Franzin è uno chef di lungo corso, figlio d’arte, la mamma era cuoca alla trattoria
Guaiane di Noventa, anche il fratello
Franco ne ha seguito le orme. Nella sua carriera, illuminata da stelle, il
Villa Abbazia di Follina (Tv), il
Sanlorenzo e il
Ceppo a Roma, poi per tre anni la
Taverna di Colloredo, lasciata a inizio 2016 per dedicarsi alla riflessione e all’insegnamento: «Mi ero ripromesso di non tornare più ai fornelli se non avessi trovato un locale dove poter esprimere appieno la mia cucina». L’incontro col
Tarabusino l’ha costretto a rompere gli indugi.

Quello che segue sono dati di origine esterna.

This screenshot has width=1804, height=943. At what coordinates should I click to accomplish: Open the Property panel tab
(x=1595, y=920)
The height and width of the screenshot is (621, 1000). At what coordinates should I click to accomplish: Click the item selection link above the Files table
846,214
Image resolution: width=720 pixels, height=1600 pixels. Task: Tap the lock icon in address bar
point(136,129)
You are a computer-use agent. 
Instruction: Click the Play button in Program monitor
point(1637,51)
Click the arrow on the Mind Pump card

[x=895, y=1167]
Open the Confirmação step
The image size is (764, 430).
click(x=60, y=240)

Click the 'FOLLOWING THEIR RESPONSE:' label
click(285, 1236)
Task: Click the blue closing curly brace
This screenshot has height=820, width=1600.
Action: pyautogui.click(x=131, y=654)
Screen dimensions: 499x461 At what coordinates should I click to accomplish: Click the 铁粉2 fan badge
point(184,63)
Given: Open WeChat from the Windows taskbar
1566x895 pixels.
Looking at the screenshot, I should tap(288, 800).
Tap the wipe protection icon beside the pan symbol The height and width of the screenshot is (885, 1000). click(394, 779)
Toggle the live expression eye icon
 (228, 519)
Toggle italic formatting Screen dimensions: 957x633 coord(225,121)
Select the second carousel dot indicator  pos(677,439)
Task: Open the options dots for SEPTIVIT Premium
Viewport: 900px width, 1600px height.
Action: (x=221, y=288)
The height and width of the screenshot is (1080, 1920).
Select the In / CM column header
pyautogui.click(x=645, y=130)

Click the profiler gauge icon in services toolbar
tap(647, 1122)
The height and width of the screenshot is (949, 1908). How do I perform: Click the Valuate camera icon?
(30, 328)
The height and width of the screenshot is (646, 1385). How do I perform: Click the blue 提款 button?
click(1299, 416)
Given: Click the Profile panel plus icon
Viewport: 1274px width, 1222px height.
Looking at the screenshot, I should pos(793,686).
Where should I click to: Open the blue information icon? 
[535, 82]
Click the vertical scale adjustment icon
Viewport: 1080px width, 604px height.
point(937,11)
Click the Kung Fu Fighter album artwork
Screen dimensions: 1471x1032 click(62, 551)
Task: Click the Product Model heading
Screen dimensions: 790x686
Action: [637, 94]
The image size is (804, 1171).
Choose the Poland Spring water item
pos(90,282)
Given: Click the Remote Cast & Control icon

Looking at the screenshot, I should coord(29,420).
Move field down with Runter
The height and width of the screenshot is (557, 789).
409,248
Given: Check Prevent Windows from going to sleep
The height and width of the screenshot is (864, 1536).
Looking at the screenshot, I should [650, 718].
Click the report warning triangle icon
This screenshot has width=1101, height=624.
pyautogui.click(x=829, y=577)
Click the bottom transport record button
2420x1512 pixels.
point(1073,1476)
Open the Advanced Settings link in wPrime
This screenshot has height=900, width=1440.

Vi propone una gran bella tavola, territoriale ma moderna, materica e tecnica insieme. Perfetta è la simbiosi con l’ambiente circostante, bella l’intesa con la proprietà. Un nuovo indirizzo del mangiarbene italiano, con l’attenzione alla sostenibilità ambientale come plus da rimarcare. Bravissimi tutti. (Nella fotogallery, firmata Tanio Liotta, la splendida cena che abbiamo consumato in uno splendido posto, circondati da splendide persone).